Science

Florida Teenager May Be the First Human to Get Infected by Keystone Virus

There are probably others, too.

Sean McCann / Flickr

There’s a whole world of infectious diseases out there, and just as humans and other animals have evolved over time, sometimes these bacteria and viruses also change in new and surprising ways. Doctors suspect this is what happened with Keystone virus, a mosquito-borne virus that had never been known to infect humans — until now.

In a case report published June 9 in the journal Clinical Infectious Diseases, a team of infectious disease researchers at the University of Florida describes the first known human case of Keystone virus. In August 2016, a Florida teenager showed up at an urgent care clinic with a fever and a rash after coming home from band camp in northern Florida. Since he hadn’t traveled recently, and since it was around the time that Zika virus was booming in the US, doctors presumed Zika was what he had. But after he tested negative for the virus, they found that they were looking down the wrong path.

This 16-year-old had the first human case of Keystone virus.

Lednicky et al

But the truth was hard to chase down. “We couldn’t identify what was going on,” J. Glenn Morris, Jr., a professor of infectious diseases at UF and one of the study’s authors, tells NPR. “We screened this with all the standard approaches and it literally took a year and a half of sort of dogged laboratory work to figure out what this virus was.” They finally used genetic sequencing to identify the Keystone virus in the teen.
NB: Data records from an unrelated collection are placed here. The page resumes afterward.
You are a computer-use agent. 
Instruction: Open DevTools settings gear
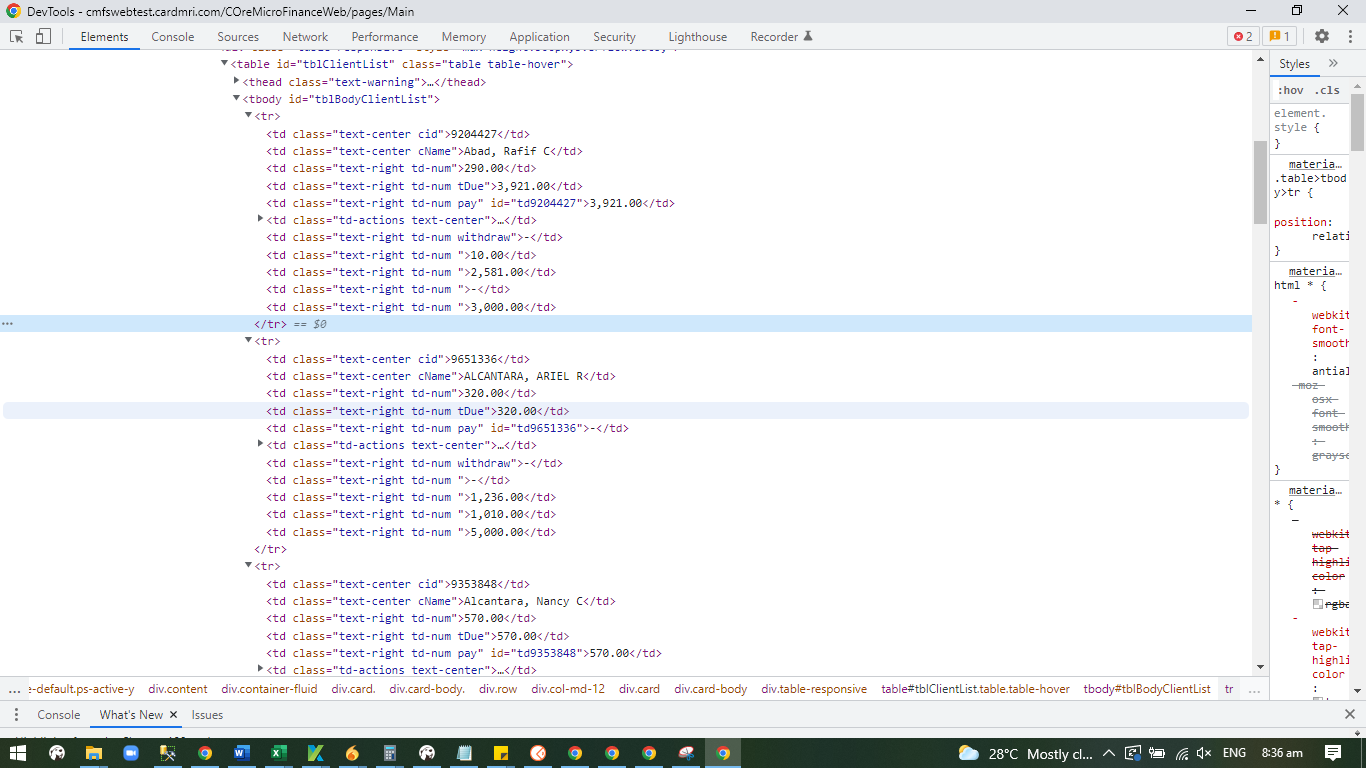tap(1322, 36)
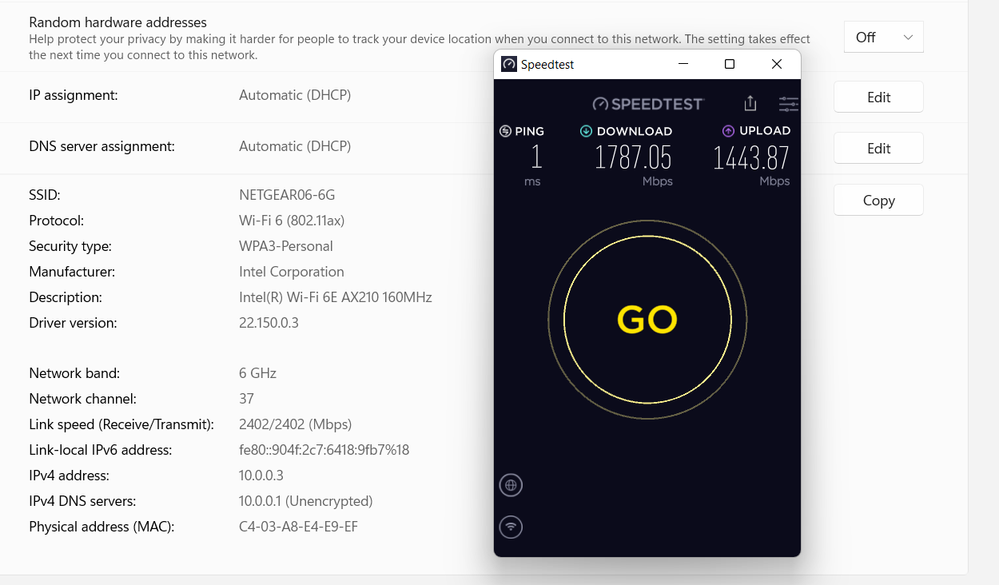This screenshot has width=999, height=585.
Task: Click the circular GO speed gauge ring
Action: point(647,320)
Keystone virus, the researchers report in the case study, was first identified in Florida in 1964, but until now, it had only ever been seen in mosquitoes. Specifically, Aedes atlanticus mosquitoes, a variety native to Florida and other areas on the east coast of the US. Morris and his colleagues suspect this teenager isn’t the only person who’s gotten infected with the virus, though he’s the first person in which it’s been positively detected.

Infectious diseases can travel all sorts of different ways. Some are spread by ticks, rodents, and even mummies. In these cases, the diseases can often travel among different species. And it looks like Keystone virus has joined those ranks. While this particular case study wasn’t a severe infection, Live Science reports that more serious Keystone infections, including brain infection, are possible.

And while it’s not every day that a disease makes the jump between species, it’s not all that rare either. Recently, researchers discovered that porcine deltacoronavirus, a disease only ever observed in pigs, could potentially infect human cells. So make sure to wear your dang mosquito repellant when you go outside this summer!